Julia Wilkins, Head of Data and Analytics, recently presented her research on the impact of rare diseases on the NHS to the All Party Parliamentary Group on rare, genetic and undiagnosed conditions.   

Speaking at the All Party Parliamentary Group was an exciting opportunity to share the results of the research I’ve undertaken this year together with healthtech company Mendelian. The invitation came from Genetics UK, which acts as secretariat for the group and thought my work would add something valuable to its hearing on access to medicines in early December.

The event, chaired by Steven Twigg MP and attended by around 50-70 people including MPs and patient groups, looked at issues around the time taken for rare diseases to be diagnosed as well as the process that researchers and manufacturers have to go through to get new medicines for rare diseases licensed for use in the NHS.

My research gave those at the hearing a new insight into the cost and resource impact that the lengthy process of diagnosing rare diseases is having on the NHS – over the last 10 years, rare disease patients during their diagnosis period have cost NHS England in excess of £3.4 billion.

In this period, patients with rare diseases had a higher number of hospital visits and accompanying costs when compared to the general patient population, and their care cost an average of more than twice that of other patients who had a hospital visit – an average individual difference of over £7,000.

However, we believe that the costs our research has identified are only the tip of the iceberg, because routine healthcare data doesn’t yet fully capture the true extent of the thousands of different rare disease classifications. For example, the International Classification of Diseases is believed to only account for approximately five per cent of known rare diseases. This means that the impact of diagnosing rare diseases on the NHS, both in terms of cost and resource utilisation, is most likely considerably larger than our estimate.

The costs aren’t just financial

The cost to the NHS isn’t the only price involved – there’s also the human cost to people with rare diseases, their families and carers in terms of the increased hospital visits and ongoing poor health that impact on their quality of life, and potential delays in receiving new medicines as they work their way through the licensing process.

The next stage of our research will focus on individual diseases rather than looking at them all together, and I made some great contacts with patient groups at the parliamentary hearing, which will be a real help in this work.

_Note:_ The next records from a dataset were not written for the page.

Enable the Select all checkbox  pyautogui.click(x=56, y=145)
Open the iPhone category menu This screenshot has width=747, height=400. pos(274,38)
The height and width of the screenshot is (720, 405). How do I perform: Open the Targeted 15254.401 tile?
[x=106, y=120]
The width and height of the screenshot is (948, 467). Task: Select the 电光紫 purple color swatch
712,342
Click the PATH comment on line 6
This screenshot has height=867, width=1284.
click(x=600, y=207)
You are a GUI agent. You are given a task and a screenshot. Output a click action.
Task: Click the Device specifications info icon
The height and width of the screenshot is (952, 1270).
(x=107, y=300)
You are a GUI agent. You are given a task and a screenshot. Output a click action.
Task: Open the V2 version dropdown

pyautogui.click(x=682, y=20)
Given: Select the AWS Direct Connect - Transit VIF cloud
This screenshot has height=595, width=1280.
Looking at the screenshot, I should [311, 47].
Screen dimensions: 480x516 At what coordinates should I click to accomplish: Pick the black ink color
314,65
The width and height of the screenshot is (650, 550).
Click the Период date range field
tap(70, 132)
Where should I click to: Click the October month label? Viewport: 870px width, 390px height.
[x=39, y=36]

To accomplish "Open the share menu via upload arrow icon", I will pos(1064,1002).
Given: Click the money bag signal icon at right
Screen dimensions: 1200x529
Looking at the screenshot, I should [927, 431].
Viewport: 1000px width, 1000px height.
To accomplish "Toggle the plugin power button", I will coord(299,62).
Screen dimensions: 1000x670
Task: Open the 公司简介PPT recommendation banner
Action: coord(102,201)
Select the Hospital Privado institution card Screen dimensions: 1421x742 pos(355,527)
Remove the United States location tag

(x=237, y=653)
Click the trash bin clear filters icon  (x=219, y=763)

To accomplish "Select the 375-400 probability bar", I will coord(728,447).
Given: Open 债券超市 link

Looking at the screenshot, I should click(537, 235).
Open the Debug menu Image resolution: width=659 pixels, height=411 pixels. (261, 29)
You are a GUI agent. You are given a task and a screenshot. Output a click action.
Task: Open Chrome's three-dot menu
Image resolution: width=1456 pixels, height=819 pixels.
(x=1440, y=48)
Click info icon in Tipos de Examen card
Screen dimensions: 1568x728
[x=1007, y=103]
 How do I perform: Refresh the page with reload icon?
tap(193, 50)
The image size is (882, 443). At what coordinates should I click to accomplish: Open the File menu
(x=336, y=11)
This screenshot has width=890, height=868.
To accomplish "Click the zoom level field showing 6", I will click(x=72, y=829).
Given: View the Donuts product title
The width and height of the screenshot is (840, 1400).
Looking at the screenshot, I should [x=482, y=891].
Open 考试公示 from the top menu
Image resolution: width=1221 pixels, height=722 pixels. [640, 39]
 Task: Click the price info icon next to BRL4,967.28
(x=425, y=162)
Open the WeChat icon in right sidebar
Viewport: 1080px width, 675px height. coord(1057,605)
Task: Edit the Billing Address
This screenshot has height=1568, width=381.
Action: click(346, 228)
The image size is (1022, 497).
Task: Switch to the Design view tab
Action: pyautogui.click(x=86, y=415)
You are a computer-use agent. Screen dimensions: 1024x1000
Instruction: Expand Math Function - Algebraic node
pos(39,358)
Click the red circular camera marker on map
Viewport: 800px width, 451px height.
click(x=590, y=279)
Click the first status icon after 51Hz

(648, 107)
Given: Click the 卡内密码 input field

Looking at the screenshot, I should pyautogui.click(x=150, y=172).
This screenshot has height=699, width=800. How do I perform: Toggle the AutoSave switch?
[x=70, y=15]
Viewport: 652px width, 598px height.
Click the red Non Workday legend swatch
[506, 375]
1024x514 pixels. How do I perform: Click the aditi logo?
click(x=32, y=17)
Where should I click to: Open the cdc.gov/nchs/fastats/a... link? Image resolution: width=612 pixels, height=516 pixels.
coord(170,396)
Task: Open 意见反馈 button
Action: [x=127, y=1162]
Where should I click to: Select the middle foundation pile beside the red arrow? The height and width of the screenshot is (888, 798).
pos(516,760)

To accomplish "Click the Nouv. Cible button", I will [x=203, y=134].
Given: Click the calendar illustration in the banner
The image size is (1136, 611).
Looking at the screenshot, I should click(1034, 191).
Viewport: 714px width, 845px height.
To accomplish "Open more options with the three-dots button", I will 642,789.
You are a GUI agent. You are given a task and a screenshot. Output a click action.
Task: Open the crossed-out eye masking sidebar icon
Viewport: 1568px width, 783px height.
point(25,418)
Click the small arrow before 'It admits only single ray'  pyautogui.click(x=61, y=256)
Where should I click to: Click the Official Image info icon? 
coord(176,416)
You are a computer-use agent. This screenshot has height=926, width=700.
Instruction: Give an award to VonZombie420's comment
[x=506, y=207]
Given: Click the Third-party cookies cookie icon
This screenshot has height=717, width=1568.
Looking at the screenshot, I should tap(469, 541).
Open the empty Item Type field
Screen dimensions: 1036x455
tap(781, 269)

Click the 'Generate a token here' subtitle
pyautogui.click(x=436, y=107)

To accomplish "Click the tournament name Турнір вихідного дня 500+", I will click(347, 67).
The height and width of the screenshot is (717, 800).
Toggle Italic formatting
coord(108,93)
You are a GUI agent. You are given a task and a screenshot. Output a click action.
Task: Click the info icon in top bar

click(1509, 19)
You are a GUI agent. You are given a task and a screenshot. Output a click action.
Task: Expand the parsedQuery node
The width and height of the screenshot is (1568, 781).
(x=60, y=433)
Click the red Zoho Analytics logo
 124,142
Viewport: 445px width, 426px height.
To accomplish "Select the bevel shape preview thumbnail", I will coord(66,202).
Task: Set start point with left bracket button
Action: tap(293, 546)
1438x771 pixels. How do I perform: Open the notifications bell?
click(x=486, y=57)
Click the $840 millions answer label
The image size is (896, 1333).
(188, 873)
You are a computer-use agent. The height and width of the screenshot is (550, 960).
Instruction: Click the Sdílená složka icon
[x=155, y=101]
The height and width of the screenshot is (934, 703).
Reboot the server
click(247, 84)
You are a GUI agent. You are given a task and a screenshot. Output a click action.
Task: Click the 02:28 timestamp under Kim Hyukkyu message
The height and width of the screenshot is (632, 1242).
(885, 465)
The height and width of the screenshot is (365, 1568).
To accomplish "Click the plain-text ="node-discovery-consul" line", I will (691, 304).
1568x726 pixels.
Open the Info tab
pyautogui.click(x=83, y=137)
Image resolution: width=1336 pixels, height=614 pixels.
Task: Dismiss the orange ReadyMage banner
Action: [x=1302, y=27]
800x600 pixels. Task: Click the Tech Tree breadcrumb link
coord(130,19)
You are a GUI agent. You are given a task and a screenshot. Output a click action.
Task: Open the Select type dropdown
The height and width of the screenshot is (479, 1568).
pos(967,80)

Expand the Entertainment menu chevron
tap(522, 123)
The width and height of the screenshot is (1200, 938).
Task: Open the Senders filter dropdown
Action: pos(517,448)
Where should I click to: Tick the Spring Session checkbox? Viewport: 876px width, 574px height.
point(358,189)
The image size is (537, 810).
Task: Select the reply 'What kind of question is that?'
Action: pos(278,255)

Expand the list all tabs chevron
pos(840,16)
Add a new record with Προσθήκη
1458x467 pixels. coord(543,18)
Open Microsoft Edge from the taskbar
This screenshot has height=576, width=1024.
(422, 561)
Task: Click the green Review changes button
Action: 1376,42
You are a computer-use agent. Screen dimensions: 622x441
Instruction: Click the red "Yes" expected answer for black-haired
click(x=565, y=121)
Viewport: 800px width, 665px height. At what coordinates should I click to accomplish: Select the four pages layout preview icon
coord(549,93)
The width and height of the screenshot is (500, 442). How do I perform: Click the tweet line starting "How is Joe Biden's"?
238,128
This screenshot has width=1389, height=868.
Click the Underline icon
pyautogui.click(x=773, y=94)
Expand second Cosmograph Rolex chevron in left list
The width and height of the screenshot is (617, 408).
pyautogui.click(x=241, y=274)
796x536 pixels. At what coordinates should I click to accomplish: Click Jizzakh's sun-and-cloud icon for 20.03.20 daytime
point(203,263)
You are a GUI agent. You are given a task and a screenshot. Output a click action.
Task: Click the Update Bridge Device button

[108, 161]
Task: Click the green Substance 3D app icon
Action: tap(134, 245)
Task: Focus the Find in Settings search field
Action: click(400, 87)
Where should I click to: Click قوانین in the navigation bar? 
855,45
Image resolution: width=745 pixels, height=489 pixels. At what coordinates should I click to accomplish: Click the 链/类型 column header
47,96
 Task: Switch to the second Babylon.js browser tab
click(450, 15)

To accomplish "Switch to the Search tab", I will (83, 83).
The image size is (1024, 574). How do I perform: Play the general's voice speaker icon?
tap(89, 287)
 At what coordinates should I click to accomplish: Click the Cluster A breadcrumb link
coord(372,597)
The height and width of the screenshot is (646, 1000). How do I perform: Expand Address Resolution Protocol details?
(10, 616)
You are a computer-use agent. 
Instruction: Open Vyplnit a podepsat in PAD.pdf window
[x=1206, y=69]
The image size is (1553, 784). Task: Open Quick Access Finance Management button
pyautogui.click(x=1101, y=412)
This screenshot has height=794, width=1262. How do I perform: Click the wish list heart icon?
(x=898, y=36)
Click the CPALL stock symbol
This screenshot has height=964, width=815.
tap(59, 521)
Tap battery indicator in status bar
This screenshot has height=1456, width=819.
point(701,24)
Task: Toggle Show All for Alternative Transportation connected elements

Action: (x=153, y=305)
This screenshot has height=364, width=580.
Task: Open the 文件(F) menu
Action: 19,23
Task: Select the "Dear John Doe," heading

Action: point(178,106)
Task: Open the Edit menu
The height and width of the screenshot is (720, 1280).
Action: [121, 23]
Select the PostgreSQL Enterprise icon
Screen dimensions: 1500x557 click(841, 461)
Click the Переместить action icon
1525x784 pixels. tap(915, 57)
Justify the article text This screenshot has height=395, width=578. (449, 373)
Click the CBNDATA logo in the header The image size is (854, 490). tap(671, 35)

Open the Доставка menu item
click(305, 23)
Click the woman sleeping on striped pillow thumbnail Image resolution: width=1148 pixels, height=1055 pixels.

Evidence from the real world

People don’t realise the access to data that we’ve got, especially with Discover in London, which links both primary and secondary care data with data from other sources such as social care. The data in Discover is de-identified but we still know a lot about the patients so we can use it to model for bigger populations.

Because rare diseases, by their very nature, affect only a small proportion of the population, it can be very difficult to find the real world data needed for research and analysis. For rare diseases, the more data we have the better, because many drugs aren’t being made available as the real world evidence isn’t there, but we can help with that.

We need more evidence around the burden on the NHS before diagnosis to form part of the evidence base used when deciding on funding for new drugs – allowing us to measure the real world cost of not diagnosing a condition quickly or using the available medicines against the costs and benefits of prescribing the new medicines as they come through.

I believe that following this hearing the group will call for an inquiry, potentially by a Health Select Committee, into how new drugs are approved, the types of evidence that can feed into decisions, and inequality in access across the UK, and I hope we will continue to be a part of that process.